**STATED TASK**.
Reproduce without changes every line from the one containing "This screenshot has width=231, height=259." through the end of the material, including both the first and the last line.

+===+

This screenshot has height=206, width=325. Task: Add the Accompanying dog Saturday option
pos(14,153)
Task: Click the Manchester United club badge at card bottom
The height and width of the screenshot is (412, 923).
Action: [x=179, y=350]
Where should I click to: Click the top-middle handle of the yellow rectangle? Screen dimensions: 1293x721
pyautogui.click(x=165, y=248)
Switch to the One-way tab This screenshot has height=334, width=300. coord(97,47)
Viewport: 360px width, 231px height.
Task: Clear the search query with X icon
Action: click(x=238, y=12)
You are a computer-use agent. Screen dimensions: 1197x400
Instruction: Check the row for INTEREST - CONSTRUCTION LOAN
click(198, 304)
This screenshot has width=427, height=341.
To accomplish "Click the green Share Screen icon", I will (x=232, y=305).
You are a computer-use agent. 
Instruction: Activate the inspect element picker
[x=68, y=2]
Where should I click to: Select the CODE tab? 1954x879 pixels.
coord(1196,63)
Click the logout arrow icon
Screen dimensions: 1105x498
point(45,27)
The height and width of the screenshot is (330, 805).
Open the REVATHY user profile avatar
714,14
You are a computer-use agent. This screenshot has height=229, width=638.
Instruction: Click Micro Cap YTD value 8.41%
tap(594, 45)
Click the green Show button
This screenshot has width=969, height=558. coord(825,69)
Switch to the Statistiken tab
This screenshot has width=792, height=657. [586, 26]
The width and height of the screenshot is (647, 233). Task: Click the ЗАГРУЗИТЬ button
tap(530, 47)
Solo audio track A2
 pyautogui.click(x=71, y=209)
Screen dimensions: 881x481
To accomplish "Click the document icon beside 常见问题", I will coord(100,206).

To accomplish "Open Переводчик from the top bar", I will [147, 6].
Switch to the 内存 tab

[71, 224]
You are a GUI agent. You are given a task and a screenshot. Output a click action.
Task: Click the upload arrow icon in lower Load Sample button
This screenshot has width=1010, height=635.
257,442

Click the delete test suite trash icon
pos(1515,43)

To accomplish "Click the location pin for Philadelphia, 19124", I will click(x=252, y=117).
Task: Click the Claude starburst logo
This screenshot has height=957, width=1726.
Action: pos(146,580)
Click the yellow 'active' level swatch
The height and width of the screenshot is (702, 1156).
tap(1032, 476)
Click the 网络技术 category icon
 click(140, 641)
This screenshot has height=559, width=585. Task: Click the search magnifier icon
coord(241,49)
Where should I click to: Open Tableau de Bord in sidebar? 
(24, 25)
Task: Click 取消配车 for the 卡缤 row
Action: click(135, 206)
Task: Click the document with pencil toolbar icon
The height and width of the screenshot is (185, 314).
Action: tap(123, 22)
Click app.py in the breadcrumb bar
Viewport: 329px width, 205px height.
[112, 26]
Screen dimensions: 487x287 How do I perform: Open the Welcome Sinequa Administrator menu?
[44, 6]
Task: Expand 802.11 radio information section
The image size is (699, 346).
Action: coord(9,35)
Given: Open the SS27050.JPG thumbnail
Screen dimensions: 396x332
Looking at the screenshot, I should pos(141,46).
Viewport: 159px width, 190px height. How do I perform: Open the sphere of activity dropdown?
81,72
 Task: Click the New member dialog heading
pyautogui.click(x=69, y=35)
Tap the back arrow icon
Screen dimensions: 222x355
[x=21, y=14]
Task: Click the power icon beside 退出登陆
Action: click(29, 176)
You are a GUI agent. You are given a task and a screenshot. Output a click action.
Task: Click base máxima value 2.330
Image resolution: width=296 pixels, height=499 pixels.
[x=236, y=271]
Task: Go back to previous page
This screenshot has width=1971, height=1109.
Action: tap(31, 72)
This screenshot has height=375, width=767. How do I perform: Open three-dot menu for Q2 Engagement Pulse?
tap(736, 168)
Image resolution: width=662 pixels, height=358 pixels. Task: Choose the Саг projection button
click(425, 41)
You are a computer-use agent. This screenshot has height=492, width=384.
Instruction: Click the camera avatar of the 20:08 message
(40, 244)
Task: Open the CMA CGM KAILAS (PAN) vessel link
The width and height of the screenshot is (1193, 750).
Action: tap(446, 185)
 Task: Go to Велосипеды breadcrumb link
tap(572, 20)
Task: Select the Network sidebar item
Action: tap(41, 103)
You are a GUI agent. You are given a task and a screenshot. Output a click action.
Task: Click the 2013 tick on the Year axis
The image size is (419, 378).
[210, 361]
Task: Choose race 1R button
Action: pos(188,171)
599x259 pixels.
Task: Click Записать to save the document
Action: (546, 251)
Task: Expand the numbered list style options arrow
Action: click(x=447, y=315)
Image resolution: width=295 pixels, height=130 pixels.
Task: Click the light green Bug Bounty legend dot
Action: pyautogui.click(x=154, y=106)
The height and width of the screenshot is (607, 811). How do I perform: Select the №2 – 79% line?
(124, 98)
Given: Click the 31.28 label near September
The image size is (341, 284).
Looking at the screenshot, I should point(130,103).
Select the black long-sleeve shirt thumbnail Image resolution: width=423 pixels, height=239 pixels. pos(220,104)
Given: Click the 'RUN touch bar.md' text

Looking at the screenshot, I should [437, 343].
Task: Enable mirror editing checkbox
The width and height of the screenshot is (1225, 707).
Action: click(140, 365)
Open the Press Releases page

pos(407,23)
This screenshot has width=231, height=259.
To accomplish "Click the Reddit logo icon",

+===+

**COMPLETE ANSWER**.
This screenshot has width=231, height=259.
To accomplish "Click the Reddit logo icon",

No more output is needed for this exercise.